Speech Perception Laboratory
     Lab Publications
     Publication Abstracts
     Conference Abstracts
 
Psychology Department
NU Home

Abstracts of Representative Publications

Theodore, R.M., Miller, J.L., and DeSteno, D. (2009). Individual talker differences in voice-onset-time: Contextual influences. Journal of the Acoustical Society of America, 125, 3974-3982.

Previous research indicates that talkers differ in phonetically relevant properties of speech, including voice-onset-time (VOT) in word-initial stop consonants; some talkers have characteristically shorter VOTs than others. Previous research also indicates that VOT is robustly affected by contextual influences, including speaking rate and place of articulation. This paper examines whether these contextual influences on VOT are themselves talker-specific. Many tokens of alveolar /ti/ (Experiment 1) or labial /pi/ and velar /ki/ (Experiment 2) were elicited from talkers across a range of rates. VOT and vowel duration (a metric of rate) were measured for each token. Hierarchical linear modeling analyses showed that: (1) VOT increased as rate slowed for all talkers, but the magnitude of the increase varied significantly across talkers; thus the effect of rate on VOT was talker-specific; (2) the talker-specific effect of rate was stable across a change in place of articulation; and (3) for all talkers VOTs were shorter for labial than velar stops, and there was no significant variability in the magnitude of this displacement across talkers; thus the effect of place on VOT was not talker-specific. The implications of these findings for how listeners might accommodate talker differences in VOT during speech perception are discussed.

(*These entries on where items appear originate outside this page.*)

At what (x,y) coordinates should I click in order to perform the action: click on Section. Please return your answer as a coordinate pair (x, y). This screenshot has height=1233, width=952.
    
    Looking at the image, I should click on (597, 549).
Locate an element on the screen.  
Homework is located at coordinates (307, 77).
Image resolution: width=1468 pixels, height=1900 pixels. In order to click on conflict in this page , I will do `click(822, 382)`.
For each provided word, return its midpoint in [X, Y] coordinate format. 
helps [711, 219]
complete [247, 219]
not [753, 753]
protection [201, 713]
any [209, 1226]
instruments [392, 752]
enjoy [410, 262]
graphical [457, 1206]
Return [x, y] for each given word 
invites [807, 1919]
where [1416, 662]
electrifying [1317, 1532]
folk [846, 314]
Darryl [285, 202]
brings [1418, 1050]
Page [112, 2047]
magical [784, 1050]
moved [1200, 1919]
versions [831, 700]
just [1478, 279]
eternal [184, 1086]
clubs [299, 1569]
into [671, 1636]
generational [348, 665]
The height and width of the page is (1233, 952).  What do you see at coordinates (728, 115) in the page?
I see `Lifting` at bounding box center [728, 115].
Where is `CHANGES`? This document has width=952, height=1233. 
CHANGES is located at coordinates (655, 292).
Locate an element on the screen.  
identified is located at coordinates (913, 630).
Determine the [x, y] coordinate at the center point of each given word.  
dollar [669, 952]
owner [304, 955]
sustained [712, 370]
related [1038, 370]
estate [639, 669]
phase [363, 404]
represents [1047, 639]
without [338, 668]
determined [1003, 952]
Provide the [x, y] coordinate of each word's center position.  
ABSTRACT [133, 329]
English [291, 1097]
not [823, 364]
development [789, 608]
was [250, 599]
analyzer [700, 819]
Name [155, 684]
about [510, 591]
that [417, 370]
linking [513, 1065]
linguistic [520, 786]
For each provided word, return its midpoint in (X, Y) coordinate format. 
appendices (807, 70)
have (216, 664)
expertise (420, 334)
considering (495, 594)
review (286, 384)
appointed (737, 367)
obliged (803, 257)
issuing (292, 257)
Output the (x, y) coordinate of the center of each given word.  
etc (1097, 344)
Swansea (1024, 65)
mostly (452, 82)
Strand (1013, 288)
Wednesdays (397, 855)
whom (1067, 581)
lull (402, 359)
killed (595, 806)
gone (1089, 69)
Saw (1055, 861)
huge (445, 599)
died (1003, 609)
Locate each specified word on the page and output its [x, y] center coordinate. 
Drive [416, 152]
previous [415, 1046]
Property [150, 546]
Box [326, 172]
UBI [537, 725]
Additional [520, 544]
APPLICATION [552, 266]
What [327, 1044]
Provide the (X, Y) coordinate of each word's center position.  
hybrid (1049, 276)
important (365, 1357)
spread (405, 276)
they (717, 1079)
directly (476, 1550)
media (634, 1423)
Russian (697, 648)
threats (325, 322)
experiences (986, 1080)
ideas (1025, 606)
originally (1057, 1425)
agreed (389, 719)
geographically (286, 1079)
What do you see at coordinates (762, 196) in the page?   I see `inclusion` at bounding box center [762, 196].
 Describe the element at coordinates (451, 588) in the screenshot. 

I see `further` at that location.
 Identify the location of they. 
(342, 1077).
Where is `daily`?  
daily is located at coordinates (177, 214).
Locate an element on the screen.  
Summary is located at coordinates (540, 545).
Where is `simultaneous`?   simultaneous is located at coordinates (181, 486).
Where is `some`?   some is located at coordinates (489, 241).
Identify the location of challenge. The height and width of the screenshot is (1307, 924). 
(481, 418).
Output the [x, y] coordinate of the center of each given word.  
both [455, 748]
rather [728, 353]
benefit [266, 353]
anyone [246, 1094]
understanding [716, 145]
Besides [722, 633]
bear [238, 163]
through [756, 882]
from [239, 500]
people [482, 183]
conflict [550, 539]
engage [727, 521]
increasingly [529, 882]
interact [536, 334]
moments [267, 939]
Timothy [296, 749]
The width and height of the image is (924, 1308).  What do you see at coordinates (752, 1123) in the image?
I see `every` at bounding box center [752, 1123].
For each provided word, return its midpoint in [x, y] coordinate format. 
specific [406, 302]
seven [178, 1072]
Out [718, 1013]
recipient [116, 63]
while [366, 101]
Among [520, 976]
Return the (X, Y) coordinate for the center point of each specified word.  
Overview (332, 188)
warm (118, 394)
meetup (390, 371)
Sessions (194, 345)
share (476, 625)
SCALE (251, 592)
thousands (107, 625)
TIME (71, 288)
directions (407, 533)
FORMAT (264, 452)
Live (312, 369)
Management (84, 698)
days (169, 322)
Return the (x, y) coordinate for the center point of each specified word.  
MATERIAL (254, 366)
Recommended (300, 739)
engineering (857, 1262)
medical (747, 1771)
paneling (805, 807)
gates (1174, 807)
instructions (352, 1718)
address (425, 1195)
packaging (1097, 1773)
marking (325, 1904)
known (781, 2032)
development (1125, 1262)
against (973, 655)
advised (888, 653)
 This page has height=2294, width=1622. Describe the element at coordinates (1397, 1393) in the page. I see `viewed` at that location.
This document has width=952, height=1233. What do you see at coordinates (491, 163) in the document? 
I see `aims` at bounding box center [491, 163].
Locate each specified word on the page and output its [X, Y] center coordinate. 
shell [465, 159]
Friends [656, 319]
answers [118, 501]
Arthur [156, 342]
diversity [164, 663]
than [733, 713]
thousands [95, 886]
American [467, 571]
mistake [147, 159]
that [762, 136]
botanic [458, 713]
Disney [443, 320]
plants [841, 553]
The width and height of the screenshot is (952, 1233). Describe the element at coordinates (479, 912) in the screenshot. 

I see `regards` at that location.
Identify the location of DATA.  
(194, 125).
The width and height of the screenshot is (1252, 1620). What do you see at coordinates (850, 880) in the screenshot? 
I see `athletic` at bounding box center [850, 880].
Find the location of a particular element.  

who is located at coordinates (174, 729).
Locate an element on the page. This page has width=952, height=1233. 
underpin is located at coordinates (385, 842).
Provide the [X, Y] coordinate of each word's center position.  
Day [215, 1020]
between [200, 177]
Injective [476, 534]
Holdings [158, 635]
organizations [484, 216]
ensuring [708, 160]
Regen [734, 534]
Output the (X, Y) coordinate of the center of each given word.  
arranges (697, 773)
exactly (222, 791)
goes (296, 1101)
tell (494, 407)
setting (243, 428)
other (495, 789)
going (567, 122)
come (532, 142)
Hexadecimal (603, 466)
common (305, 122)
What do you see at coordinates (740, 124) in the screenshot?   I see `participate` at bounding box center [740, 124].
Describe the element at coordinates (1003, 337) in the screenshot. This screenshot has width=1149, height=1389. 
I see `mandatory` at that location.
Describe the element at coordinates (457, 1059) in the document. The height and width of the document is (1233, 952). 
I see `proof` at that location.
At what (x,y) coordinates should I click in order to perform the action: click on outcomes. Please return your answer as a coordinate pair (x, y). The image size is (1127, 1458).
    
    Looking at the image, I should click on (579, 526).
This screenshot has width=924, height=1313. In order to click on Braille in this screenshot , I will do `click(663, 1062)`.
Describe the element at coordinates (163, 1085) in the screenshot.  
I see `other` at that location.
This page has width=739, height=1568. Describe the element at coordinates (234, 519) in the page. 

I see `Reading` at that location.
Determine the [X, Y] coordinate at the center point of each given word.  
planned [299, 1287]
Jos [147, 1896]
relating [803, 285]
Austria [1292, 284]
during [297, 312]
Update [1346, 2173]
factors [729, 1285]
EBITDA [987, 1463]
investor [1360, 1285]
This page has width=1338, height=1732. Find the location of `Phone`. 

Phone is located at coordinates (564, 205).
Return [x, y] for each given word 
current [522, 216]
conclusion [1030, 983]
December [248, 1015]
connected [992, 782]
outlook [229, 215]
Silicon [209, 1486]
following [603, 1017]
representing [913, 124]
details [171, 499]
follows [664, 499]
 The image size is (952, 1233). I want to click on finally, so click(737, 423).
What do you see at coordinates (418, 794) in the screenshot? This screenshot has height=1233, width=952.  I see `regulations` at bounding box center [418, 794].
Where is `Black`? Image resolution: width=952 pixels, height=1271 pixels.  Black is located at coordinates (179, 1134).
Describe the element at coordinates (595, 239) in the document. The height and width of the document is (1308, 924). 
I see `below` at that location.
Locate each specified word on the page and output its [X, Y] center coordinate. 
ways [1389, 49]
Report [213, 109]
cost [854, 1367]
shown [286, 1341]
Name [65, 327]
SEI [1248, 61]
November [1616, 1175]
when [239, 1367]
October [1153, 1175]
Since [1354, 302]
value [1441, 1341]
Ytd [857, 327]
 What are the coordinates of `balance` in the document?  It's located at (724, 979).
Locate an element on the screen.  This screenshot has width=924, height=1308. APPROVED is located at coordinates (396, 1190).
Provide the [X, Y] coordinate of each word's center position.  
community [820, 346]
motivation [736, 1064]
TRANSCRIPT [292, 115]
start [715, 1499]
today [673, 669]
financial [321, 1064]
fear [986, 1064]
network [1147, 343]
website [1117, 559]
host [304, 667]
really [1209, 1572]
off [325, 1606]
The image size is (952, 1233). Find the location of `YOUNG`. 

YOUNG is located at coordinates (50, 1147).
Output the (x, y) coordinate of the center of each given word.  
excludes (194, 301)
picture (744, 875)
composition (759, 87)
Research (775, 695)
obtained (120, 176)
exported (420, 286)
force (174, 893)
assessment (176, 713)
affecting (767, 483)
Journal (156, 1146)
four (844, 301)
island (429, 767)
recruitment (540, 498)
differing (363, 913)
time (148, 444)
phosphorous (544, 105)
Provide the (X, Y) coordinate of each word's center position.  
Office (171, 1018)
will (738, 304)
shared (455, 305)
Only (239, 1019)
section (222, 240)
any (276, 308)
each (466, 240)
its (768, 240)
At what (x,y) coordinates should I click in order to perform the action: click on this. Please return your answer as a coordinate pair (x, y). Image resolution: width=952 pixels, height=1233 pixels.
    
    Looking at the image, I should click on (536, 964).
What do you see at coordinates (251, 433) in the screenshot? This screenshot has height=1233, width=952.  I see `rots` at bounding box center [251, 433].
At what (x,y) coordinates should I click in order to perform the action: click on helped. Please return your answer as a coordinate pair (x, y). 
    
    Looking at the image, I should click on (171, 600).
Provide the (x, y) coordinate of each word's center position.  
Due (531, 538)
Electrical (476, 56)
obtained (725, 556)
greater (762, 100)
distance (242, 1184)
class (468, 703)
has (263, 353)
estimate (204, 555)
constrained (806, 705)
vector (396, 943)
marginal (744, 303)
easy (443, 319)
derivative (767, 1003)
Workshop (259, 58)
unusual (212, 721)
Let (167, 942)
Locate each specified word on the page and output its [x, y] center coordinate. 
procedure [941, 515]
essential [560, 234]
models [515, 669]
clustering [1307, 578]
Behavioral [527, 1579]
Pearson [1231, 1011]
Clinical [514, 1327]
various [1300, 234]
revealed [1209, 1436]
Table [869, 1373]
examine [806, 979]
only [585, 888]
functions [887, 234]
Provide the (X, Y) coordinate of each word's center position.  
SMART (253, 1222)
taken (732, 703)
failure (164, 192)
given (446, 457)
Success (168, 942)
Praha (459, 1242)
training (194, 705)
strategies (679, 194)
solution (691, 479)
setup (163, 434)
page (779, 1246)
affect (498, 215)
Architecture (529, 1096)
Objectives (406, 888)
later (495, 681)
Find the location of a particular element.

Schwab, S., Miller, J.L., Grosjean, F., and Mondini, M. (2008). Effect of speaking rate on the identification of word boundaries. Phonetica, 65, 173-186

Two experiments were conducted to determine whether listeners' ability to use allophonic variation to identify word boundaries is influenced by speaking rate.  Listeners in both experiments were presented two-word sequences (such as great eyes) spoken by naturally fast and naturally slow talkers; in one experiment the sequences were presented in quiet and in the other they were presented in noise.  The listeners' task was to identify the intended sequence from among four choices with alternative segmentations (e.g., great eyes, gray ties, great ties, gray eyes).  In both experiments performance was worse for the sequences produced by naturally fast talkers than for those produced by the naturally slow talkers.  This finding suggests that the extent to which allophonic variation contributes to the identification of word boundaries may depend on the rate at which the speech was produced.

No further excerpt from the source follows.